Как только смогу, я навещу вас в Шантеплере, раз кормящая мать вас не пугает. Твой крестник уже знает, как тебя зовут; он говорит «Матумер», потому что не выговаривает букву «к»; ты будешь от него в восторге: у него уже полный рот зубов, он ест мясо, как большой, он непоседа и носится как угорелый. Но я все еще тревожусь за него и в отчаянии оттого, что не могу быть при нем неотлучно: доктора велят мне беречь себя и еще сорок дней не вставать с постели.
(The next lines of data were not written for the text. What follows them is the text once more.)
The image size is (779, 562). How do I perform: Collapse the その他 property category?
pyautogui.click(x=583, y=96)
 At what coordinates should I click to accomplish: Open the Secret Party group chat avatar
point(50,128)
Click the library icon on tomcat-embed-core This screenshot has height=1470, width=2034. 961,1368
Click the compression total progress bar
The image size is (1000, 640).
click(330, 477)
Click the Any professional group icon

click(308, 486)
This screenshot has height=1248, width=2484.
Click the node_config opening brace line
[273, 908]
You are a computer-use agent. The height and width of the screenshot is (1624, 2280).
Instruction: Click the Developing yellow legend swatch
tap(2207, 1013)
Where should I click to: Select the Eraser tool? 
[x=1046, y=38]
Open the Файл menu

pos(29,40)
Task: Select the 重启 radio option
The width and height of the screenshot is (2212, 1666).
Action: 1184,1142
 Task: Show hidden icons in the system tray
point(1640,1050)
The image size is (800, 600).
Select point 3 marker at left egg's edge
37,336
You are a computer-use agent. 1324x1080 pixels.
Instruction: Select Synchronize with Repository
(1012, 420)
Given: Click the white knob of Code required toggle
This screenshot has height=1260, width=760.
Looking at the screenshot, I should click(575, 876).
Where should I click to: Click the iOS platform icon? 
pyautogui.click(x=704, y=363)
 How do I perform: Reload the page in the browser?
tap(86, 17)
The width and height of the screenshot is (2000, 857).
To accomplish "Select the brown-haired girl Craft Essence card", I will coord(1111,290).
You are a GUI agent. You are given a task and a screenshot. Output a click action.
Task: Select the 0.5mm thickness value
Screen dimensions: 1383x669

Увы, дитя мое, к родам привыкнуть невозможно! Все боли и страхи возвращаются. Тем не менее (только не показывай мое письмо Фелипе!) эту девочку я зачинала не так равнодушно, так что она, возможно, затмит твоего любимца Армана.
Мой отец нашел, что Фелипе похудел и моя милая душенька тоже. Но ведь герцог и герцогиня Сориа уехали, и у тебя не осталось ни малейшего повода для ревности! Не скрываешь ли ты от меня каких-нибудь горестей? Твое письмо было короче и суше обыкновенного. Или это просто каприз моей милой капризницы?
Ну вот, я уже провинилась, моя сиделка бранится, что я слишком долго пишу, а мадемуазель Атенаис де л'Эсторад тем временем проголодалась. До свидания, пиши мне длинные, подробные письма.